# [EXERCISE GOAL]
Gather every line below that contains the word "agent", matching case exactly.

[Data for finding words and elements]
-------------------------
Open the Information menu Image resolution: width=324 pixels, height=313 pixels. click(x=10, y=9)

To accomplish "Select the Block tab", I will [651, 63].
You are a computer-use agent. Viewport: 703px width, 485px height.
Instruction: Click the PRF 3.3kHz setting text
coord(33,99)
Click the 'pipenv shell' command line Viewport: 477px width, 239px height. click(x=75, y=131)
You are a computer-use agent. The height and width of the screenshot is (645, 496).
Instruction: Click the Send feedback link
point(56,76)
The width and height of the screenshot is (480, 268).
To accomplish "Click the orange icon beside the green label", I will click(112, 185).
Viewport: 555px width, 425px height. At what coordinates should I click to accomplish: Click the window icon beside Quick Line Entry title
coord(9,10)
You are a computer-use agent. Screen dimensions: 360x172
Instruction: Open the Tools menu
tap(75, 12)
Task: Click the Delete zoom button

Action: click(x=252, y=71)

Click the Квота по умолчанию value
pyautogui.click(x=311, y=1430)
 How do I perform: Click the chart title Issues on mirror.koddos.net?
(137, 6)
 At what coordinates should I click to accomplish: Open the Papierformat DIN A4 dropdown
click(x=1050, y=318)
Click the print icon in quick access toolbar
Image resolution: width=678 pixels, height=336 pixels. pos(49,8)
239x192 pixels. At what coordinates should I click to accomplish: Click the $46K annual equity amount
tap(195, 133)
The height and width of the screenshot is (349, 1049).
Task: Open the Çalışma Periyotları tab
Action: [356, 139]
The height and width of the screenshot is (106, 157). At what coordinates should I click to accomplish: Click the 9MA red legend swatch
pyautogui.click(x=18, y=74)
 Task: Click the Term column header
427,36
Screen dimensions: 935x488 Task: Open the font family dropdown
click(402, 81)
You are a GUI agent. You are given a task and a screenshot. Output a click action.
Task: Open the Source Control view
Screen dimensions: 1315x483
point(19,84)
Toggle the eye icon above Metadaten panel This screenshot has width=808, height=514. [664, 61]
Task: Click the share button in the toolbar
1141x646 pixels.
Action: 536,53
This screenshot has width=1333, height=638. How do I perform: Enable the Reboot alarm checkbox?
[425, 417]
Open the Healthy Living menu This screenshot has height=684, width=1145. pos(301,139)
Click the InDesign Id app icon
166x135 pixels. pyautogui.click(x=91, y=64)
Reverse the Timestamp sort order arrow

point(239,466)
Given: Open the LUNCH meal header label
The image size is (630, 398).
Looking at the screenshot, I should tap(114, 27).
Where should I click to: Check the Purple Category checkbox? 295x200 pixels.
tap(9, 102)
-------------------------
# [ANSWER FOR THE TASK]
You are a computer-use agent. Viewport: 703px width, 485px height.
You are a computer-use agent. The height and width of the screenshot is (645, 496).
You are a computer-use agent. Screen dimensions: 360x172
You are a GUI agent. You are given a task and a screenshot. Output a click action.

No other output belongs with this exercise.